Acórdão do Tribunal da Relação do Porto
Processo:
9120365
Nº Convencional: JTRP00004609
Relator: ALMEIDA E SILVA
Descritores: ESPECIFICAÇÃO
QUESTIONÁRIO
TRÂNSITO EM JULGADO
TRANSPORTE MARÍTIMO
FRETAMENTO DE NAVIO
PAGAMENTO
Nº do Documento: RP199202119120365
Data do Acordão: 02/11/1992
Votação: UNANIMIDADE
Tribunal Recorrido: T CIV PORTO 4J
Processo no Tribunal Recorrido: 5830/87
Data Dec. Recorrida: 01/20/1988
Texto Integral: N
Privacidade: 1
Meio Processual: APELAÇÃO.
Decisão: REVOGADA PARCIALMENTE.
Indicações Eventuais: O PROCESSO RECORRIDO É DA SEGUNDA SECÇÃO.
Área Temática: DIR PROC CIV.
Legislação Nacional: CPC67 ART490 ART659 N3 ART650 N2 F ART712 N2 ART729 N3 ART646 N4.
Jurisprudência Nacional: AC RP DE 1969/03/05 IN JR N15 PAG384.

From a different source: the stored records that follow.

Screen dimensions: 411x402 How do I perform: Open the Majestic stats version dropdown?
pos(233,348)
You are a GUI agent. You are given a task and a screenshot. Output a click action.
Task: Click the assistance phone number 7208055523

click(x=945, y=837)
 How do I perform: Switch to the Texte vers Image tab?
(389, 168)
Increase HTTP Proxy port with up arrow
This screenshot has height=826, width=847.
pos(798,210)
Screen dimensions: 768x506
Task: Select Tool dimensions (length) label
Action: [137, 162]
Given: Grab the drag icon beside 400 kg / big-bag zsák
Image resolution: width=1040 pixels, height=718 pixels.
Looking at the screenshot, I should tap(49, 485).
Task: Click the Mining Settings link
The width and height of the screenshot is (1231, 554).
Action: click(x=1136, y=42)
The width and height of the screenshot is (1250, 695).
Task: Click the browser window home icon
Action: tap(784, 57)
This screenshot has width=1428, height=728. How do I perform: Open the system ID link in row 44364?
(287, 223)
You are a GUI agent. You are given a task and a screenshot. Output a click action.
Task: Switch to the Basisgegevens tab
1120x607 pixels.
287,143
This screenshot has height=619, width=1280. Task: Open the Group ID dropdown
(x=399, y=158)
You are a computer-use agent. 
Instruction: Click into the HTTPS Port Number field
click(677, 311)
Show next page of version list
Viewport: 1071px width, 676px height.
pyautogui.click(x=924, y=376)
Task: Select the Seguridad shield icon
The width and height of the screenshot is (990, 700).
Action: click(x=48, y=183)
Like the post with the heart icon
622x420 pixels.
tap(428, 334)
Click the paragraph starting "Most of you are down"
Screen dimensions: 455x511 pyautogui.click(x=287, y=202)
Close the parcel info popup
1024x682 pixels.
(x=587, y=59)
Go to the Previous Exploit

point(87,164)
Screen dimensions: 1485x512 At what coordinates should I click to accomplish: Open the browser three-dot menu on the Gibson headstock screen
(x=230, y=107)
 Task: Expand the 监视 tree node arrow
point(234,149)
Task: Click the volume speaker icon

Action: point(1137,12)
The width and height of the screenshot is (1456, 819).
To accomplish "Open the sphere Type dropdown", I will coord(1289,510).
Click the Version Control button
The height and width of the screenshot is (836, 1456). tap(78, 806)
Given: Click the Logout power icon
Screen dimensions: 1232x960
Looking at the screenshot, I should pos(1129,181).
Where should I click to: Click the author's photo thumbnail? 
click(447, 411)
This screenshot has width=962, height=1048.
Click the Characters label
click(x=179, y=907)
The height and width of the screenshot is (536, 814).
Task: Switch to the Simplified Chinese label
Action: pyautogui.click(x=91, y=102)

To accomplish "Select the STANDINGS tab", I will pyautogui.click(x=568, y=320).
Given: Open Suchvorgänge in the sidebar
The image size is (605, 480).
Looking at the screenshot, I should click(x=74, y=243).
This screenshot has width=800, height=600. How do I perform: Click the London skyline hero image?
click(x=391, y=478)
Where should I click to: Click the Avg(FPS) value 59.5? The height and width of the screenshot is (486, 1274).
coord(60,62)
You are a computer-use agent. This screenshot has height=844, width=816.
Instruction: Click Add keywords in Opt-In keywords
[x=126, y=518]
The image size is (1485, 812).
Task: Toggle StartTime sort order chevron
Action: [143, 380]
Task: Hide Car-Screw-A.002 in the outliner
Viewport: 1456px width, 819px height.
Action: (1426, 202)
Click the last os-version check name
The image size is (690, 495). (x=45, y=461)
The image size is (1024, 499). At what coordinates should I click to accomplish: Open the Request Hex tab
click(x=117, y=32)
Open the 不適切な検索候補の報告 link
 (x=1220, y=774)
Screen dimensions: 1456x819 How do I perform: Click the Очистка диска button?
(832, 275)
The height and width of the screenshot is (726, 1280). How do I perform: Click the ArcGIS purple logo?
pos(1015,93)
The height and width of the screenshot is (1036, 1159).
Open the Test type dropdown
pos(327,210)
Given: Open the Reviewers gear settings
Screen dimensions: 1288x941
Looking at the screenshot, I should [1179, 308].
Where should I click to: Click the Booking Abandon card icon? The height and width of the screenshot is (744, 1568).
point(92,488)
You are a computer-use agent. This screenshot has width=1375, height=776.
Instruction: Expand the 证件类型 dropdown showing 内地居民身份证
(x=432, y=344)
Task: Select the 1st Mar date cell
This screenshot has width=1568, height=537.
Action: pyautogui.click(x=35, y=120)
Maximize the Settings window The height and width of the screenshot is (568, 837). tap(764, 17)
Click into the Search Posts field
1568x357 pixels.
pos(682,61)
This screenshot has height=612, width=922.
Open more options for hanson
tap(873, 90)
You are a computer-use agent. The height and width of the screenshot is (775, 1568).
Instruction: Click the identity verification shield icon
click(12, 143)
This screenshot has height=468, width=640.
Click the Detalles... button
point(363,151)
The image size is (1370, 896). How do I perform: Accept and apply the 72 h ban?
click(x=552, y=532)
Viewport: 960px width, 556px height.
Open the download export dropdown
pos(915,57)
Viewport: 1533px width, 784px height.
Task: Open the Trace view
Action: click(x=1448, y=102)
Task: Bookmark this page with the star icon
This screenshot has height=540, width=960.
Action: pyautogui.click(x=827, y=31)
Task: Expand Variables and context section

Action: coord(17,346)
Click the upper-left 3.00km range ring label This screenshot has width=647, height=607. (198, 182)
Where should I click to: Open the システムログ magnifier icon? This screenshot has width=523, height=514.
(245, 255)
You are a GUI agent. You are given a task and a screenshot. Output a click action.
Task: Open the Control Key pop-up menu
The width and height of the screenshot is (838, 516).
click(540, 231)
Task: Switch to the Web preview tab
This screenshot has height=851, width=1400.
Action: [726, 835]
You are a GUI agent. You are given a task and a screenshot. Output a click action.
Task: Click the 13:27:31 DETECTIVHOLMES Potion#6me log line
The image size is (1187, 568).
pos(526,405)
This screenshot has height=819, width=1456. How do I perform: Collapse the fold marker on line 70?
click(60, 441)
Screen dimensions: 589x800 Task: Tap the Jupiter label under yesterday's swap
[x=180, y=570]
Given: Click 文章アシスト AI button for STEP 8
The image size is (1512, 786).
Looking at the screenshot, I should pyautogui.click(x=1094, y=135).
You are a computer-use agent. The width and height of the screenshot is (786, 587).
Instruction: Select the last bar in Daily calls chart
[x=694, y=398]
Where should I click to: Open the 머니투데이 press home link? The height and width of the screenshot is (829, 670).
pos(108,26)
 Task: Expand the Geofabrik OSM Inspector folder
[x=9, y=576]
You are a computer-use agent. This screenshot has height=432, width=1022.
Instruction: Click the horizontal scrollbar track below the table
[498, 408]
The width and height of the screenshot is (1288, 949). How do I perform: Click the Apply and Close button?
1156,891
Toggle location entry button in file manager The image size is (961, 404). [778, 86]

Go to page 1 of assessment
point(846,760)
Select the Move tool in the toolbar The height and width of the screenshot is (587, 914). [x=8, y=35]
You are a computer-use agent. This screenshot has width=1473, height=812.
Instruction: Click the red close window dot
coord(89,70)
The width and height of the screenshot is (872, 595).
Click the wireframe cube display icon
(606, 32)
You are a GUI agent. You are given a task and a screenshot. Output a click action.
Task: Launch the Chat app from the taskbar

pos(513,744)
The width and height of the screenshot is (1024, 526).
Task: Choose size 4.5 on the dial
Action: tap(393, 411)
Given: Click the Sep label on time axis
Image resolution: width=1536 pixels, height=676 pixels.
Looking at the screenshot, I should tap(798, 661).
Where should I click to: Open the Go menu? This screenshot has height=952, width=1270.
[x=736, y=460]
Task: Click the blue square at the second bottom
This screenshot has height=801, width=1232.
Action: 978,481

AC STJ DE 1963/04/23 IN BMJ N126 PAG456.
AC STJ DE 1970/03/26 IN BMJ N197 PAG359.
Sumário: I - A especificação e o questionário, quer tenham ou não sido objecto de reclamação, não transitam em julgado, sendo sempre possível a sua alteração, devendo, designadamente, o juiz, ao elaborar a sentença, tomar em consideração os factos admitidos por acordo entre as partes, mesmo que não tenham sido oportunamente especificados ou até que sobre eles tenham sido formulados quesitos, que obtiveram resposta negativa;
II - Provado que a autora, na sua actividade de agência de navegação e em nome dos armadores que agencia, contrata em Portugal o transporte por via marítima de mercadorias de exportação e importação, recebendo dos clientes o valor do respectivo frete e das despesas portuárias, que, anterior ou posteriormente, conforme os casos, paga ao armador agenciado, o facto de também se ter provado que, no caso da ré
( cliente daquela ), a autora só lhe debitar os fretes e despesas portuárias depois de as ter pago não significa, só por si, que se considere ocorrer aqui um caso de sub-rogação;
III - Consequentemente, não pode a ré eximir-se ao pagamento dos fretes realizados, pretextando não ter a autora provado que já os tinha pago ao respectivo armador.